Por Marta Bethencourt, Consultant de People Excellence

Marta BethencourtMe gusta el fútbol, y mucho. Hace un par de semanas jugaba mi querido Real Madrid y, muy a mi pesar, perdimos ante el Atlético. Después de un primer momento de enfado y tristeza, empezó un debate de lo más entretenido. Uno de mis amigos comentó que el Barcelona era mejor equipo, yo no podía asumir dicha afirmación, pero donde sí tuve que darle la razón es en la distinta forma en que cada equipo recluta a sus deportistas.

Al Real Madrid se le tacha de hacerlo a golpe de talonario y al Barcelona se le atribuye el “hacer cantera”. ¿Alguna de estas dos fórmulas es mejor que la otra? Sinceramente, no lo sé, pero haciendo un paralelismo con el mundo de la empresa se me ocurrió la relación de “el hacer cantera” con la detección y la selección del talento.

Las cosas han cambiado fuera, y en una época de cambio constante, de crisis económica, los departamentos de RRHH deben estar preparados para hacer frente a dichos cambios.

Cada vez se nos exigen perfiles más concretos y la formas de reclutarlos también son distintos. Las páginas de búsqueda de empleo siguen existiendo pero es cada vez más importante la función de los Headhunters, que no esperan a que te inscribas a una oferta sino que van a la caza y captura del talento.

Talento, según una de las definiciones de la RAE, persona inteligente o apta para determinada ocupación.

El impacto que tiene la Gestión del Talento en las organizaciones no es una novedad y, ahora más que nunca, debe ser una prioridad para las empresas. De hecho lo que debería ser diferencial es la forma en que nos posicionamos ante la Gestión del Talento, no desde la reactividad sino desde la proactividad. Las empresas deberían contar con un modelo estratégico, integrado y proactivo para gestionar el talento. Tener una visión clara de hacia dónde se dirige la empresa y qué va a necesitar en un futuro a medio/largo plazo facilitará el establecimiento de un modelo optimizado.

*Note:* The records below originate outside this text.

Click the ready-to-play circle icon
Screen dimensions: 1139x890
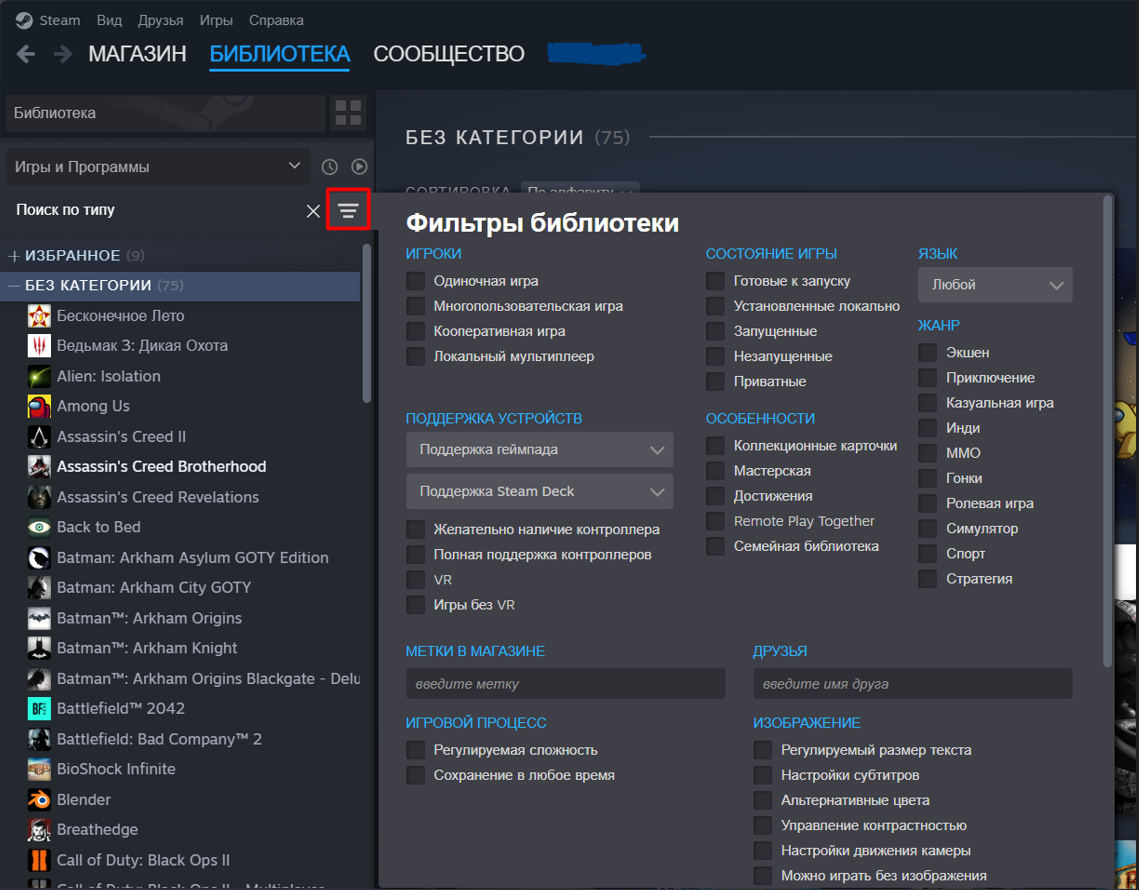[x=360, y=167]
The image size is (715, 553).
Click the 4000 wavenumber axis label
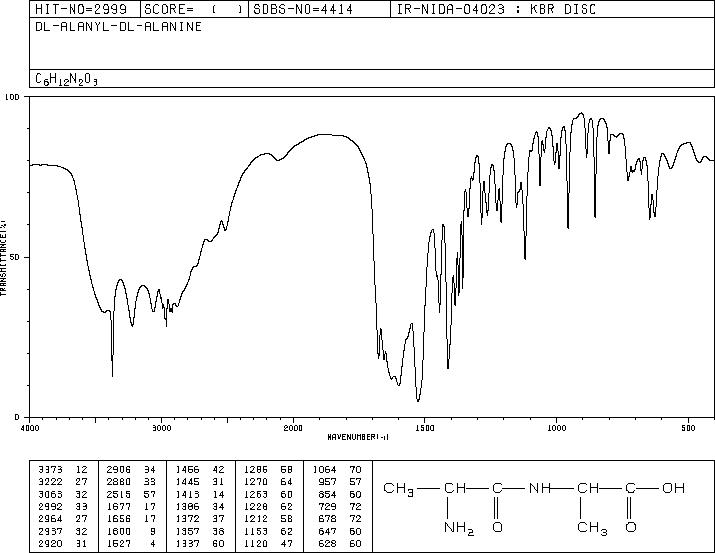click(x=30, y=428)
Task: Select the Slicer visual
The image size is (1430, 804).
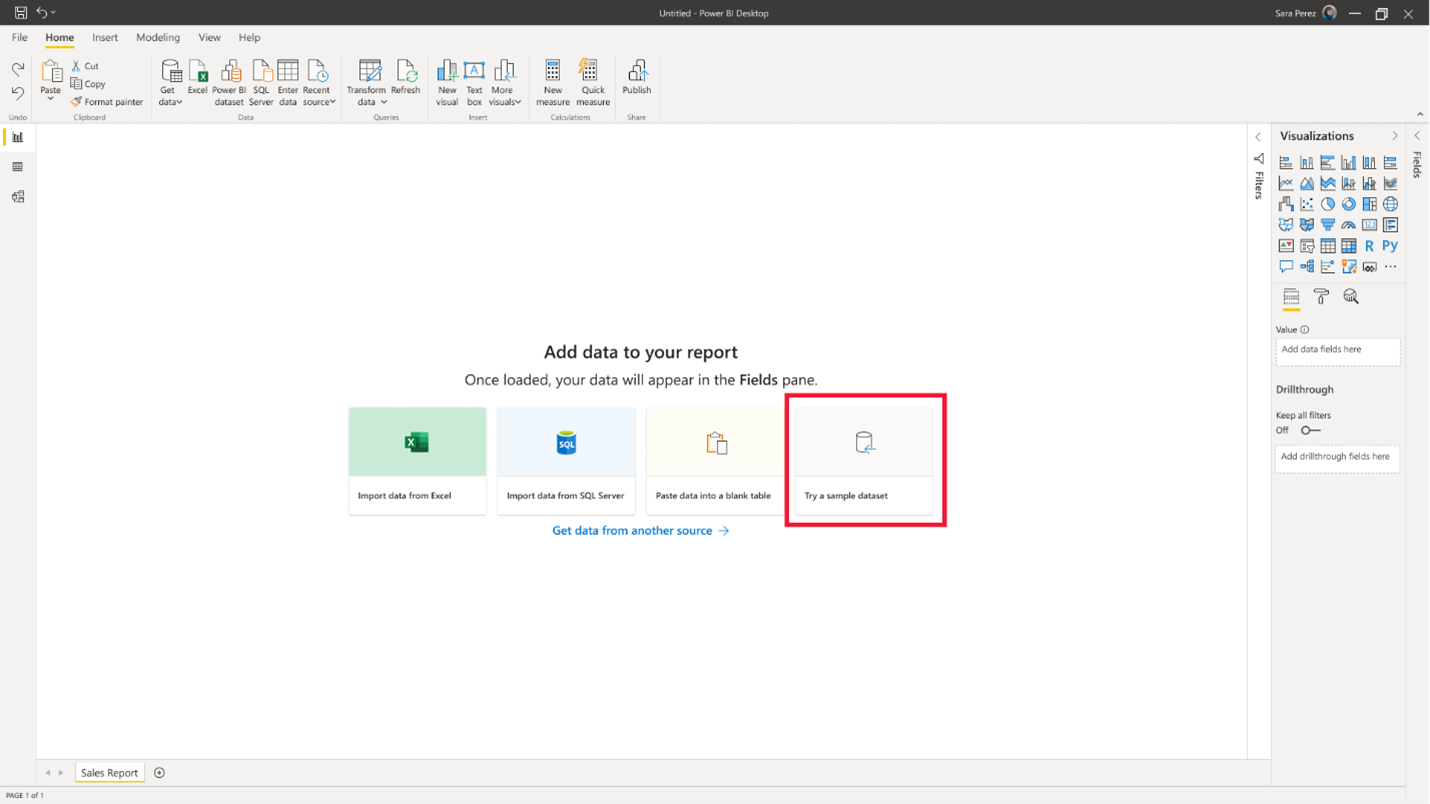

La detección de talento requiero algo más que su mera identificación; además de identificarlo, su potenciación requiere de una transformación en muchos aspectos.

En formación, por ejemplo, además de formar a las nuevas incorporaciones, intentamos potenciar el valor de quienes ya tenemos dentro. Somos menos y tenemos que ser los mejores, por tanto invertimos esfuerzos para desarrollar las capacidades de los trabajadores que forman parte de la empresa. Este desarrollo de capacidades está vinculado tanto con conocimientos como con habilidades.

¿Puede una persona con talento triunfar sola?

Como en los equipos de fútbol, el talento se desarrolla en los equipos de trabajo, es el resultado de la competencia de sus miembros. Cristiano Ronaldo o Leo Messi, son deportistas con muchísimo talento, pero sin sus equipos, ¿podrían conseguir los mismos resultados? Sin duda son muy competentes a nivel individual pero el resultado de sumar las contribuciones de cada miembro del equipo hace que su talento se multiplique, consiguiendo mejores resultados.

¿Cómo se retiene el talento?

Las empresas, en su plan por retener el talento, hacen esfuerzos por identificar las necesidades de sus empleados, pero hay que tener en cuenta que las necesidades de los individuos son distintas. Es muy importante que las empresas conozcan las expectativas y necesidades de sus colaboradores y, además, les ayuden en su desarrollo personal y profesional. El principal reto de las empresas frente a la retención del talento es ofrecer a cada persona una oportunidad real de desarrollo, capacitarle y dejar que ocupen posiciones donde se utilice su talento al máximo.

Si no queremos que un miembro de nuestro equipo fiche por el rival debemos indagar en sus motivaciones para intentar la renovación año tras año.

La competencia por el talento es feroz.